Opposition moves to remove Chief Justice: How and when can a judge be removed
Seven opposition parties led by the Congress on Friday submitted to vice president and Rajya Sabha chairman M Venkaiah Naidu a notice seeking the impeachment of Chief Justice of India Dipak Misra. Here’s a look at how and why judges can be removed and what are the processes involved:
Grounds for removal
There are two grounds for removal of judges — proved misbehaviour or incapacity.
According to article 124 of the constitution, a judge of the Supreme Court can be removed from his office by an order of the President.
The President can issue the removal order after an address by the Parliament, supported by a special majority of each House of Parliament (that is, a majority of the total membership of that House and a majority of not less than two-thirds of the members of that House present and voting), that has been presented to the President in the same session of Parliament for such a removal.
Process for removal
* A removal motion signed by 100 members (in case of Lok Sabha) or 50 members (in case of Rajya Sabha) is to be given to the Speaker/Chairman.
* The removal motion can be introduced in any of the two Houses of Parliament.
* The Speaker/Chairman may admit and reject the motion.
* If it is admitted, then the Speaker/Chairman is to constitute a three-member committee to investigate into the charges. The committee should consist of the Chief Justice or a judge of the Supreme Court, a chief justice of a high court and a distinguished jurist.
* If the committee finds the judge guilty of the charges (misbehaviour or incapacity), the House in which the motion was introduced, can take up the consideration of the motion.
* Once, the House in which the removal motion was introduced passes it with special majority, it goes to the second House which also has to pass it with special majority.
*After the motion is passed by each House of the Parliament by special majority, an address is presented to the President for removal of the judge.

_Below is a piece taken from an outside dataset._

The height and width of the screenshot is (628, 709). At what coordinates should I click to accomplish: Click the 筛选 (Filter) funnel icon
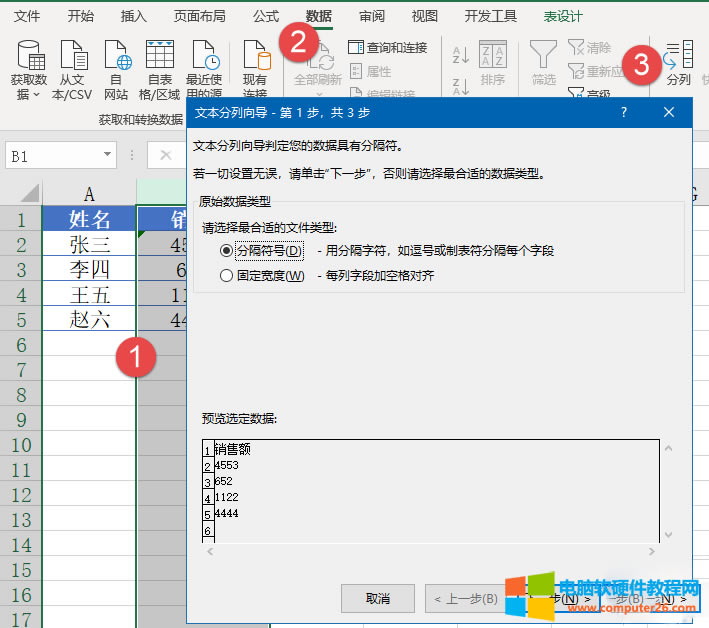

* Finally, the President passes an order removing the judge.
So far, no judge of has been removed by the Parliament, though a few have faced motions for their removal over corruption charges:
— Justice Soumitra Sen, former judge of Calcutta high court
He was held guilty of misappropriation of public funds he received in his capacity as receiver appointed by the Calcutta high court and misrepresenting facts about it by a committee of three judges set up by former CJI KG Balakrishnan in 2007.
A year later, Justice Balakrishnan recommended his removal to the PM, after which a legal opinion obtained by the law ministry endorsed the judges’ committee report. In 2009, 58 MPs of the Rajya Sabha moved a motion for Justice Sen’s removal.
The report of the three-member committee, placed in both Houses of Parliament, said Justice Sen was ‘guilty of misbehaviour’. The report said oral and documentary evidence had established that two separate accounts were opened by Justice Sen as “receiver” in his own name and Rs 33,22,800 were deposited between March 1993 and May 1995.
The motion for removal was moved in the Rajya Sabha and debated upon. On August 18, 2011, Rajya Sabha passed the motion for removal by overwhelming majority of 189 votes in favour and 17 against. Ahead of the motion for removal against him in the Lok Sabha in September 2011, he resigned. Later, Lok Sabha decided to drop the proceedings against him because he had resigned.
— Justice V Ramaswami, former chief justice of Punjab and Haryana court, judge in SC
Following media reports about his ostentatious expenditure on his official residence during his tenure as chief justice of Punjab and Haryana, the Supreme Court Bar Association passed a resolution calling for his removal. Bharatiya Janata Party and Left parties submitted a notice of motion to Parliament seeking his removal from office.
A committee found Ramaswami guilty of 11 out of 14 charges.
The removal motion was placed for debate and voting on May 10, 1993. Of the 401 members present that day, there were 196 votes for impeachment, no votes against and 205 abstentions by the ruling Congress and its allies. The motion which required not less than two-third majority of the total number of members present in both Houses of the Parliament and an absolute majority of its total membership thus failed to pass.
— Justice PD Dinakaran, former chief justice of Sikkim high court
Justice Dinakaran also faced a move to remove him. In September 2009, allegations were made against Dinakaran by several members of the Bar Council of India stating that he had huge assets and land in Tamil Nadu. They wrote a letter to then President Pratibha Patil, Prime Minister Manmohan Singh and Union law minister to intervene in this matter.
The chairman of Rajya Sabha admitted a motion seeking his removal on charges of corruption and abuse of his judicial office. Facing removal, he resigned from the post of Sikkim high court chief justice on July 29, 2011 expressing “lack of faith and confidence” in the three-member inquiry Committee probing charges against him.
On August 4, 2011, Justice Dinakaran wrote to the law ministry seeking to withdraw his resignation. But the ministry rejected his request. However, his resignation did manage to scuttle the probe against him as the chairman of Rajya Sabha, Hamid Ansari, quietly buried the inquiry committee citing Dinakaran’s resignation in July.